Со всем тем, если проследить все содержание московского «Вестника Европы» в полном его составе за время, которым занимаемся, то общий характер журнала окажется не более важным, чем у его собратов по журналистике, и все дельные его статьи явятся опять чем-то в роде приятных неожиданностей. Подробный список с оглавлений его книжек мог бы представить такой же скорбный лист, смеем выразиться, нашей литературы с 1815 по 1820 г., какой сам сложился у нас из перечня статей «Соревнователя» и «Благонамеренного», уже сообщенного читателю. И «Вестник Европы» наполнялся произведениями, отстоявшими далеко от уровня общего образованная эпохи. «Речь о главных обязанностях молодого человека, вступающего в свет», Гавриила Попова, «О Спорах и Нориках, древних именах Словен», «Отрывок из рассуждения о чистой Математике», «Об отличительных свойствах памятников Египетских и о том, почему знаменитейшие из новейших художников не берут их для себя за образцы», и проч., и проч.
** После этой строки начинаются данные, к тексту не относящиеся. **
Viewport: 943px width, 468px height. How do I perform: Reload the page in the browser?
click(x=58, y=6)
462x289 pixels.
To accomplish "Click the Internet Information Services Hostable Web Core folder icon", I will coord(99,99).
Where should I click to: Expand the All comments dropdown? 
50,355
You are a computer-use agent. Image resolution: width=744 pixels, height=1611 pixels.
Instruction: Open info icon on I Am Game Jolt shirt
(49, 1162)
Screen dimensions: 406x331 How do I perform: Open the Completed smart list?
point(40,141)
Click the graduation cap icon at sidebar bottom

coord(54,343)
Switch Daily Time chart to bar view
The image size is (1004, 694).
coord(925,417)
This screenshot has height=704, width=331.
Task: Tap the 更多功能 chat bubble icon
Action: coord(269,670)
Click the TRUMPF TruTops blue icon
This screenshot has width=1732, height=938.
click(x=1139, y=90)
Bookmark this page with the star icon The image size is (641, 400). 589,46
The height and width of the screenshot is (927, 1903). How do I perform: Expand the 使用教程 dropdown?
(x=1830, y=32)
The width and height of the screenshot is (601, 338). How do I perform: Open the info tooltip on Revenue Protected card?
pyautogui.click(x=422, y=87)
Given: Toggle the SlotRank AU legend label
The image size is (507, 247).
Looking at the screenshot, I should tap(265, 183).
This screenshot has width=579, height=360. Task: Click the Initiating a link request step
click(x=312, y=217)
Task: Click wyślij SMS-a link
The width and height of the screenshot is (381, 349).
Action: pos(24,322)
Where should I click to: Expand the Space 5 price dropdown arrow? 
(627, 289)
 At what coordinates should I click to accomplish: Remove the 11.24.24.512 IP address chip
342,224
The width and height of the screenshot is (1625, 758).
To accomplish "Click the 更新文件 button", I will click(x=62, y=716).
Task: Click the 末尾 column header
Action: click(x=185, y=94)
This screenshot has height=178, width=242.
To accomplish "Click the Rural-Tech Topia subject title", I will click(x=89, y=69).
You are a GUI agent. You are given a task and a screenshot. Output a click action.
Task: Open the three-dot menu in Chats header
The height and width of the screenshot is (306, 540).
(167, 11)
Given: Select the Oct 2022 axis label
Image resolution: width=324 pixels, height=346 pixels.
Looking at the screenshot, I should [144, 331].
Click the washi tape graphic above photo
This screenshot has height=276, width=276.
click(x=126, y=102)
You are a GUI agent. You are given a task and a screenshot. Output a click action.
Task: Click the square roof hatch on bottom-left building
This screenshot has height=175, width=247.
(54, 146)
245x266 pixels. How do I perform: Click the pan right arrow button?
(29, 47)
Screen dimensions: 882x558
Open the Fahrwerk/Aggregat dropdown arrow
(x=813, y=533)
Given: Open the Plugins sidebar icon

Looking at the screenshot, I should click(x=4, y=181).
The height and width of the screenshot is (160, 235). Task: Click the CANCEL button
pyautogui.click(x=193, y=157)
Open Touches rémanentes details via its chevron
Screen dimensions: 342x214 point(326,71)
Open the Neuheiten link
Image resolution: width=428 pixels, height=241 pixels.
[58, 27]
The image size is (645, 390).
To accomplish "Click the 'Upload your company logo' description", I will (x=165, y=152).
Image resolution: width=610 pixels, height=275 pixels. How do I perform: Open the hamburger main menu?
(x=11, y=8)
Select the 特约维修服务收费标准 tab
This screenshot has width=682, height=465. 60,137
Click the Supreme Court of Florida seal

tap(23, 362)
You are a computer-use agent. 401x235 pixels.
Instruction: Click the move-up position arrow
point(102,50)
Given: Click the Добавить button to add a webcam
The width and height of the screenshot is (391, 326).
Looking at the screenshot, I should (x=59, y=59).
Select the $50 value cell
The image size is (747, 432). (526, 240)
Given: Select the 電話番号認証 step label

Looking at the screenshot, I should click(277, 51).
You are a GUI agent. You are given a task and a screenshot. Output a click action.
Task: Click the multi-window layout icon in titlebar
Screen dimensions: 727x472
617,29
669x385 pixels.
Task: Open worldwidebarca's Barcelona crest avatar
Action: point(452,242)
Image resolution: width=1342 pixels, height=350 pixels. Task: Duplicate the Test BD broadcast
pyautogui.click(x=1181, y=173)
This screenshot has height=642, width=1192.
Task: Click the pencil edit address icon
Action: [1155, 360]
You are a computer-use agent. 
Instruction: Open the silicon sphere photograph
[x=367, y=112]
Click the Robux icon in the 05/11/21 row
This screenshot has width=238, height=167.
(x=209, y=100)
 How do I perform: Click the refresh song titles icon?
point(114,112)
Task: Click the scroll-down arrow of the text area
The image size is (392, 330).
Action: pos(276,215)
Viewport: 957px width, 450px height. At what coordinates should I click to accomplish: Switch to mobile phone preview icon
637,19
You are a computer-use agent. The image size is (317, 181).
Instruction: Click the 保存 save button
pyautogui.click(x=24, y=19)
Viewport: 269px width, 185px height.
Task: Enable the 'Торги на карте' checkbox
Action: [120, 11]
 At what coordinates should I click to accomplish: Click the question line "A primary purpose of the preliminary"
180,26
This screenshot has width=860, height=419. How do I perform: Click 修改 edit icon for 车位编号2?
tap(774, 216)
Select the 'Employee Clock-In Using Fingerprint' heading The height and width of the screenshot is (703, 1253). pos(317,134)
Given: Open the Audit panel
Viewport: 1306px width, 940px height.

Вот что составляло ученый багаж журнала. С беллетристической и художественной литературой было еще хуже, и нет никакой возможности пробегать его переводы, в роде отрывка «Из обозрения степей славного путешественника Гумбольдта», хотя это не представило бы особенного труда, так как отрывок весь на четырех страничках, или перечитывать его мечтательные повести, его ребяческие идиллии, его стихотворения, притчи, басни и аллегории. Все это кажется как будто насмешкой над тогдашней читающей публикой, особенно когда знаешь разнообразие идей, полученных ею от Запада и сравнительную обширность ее образования.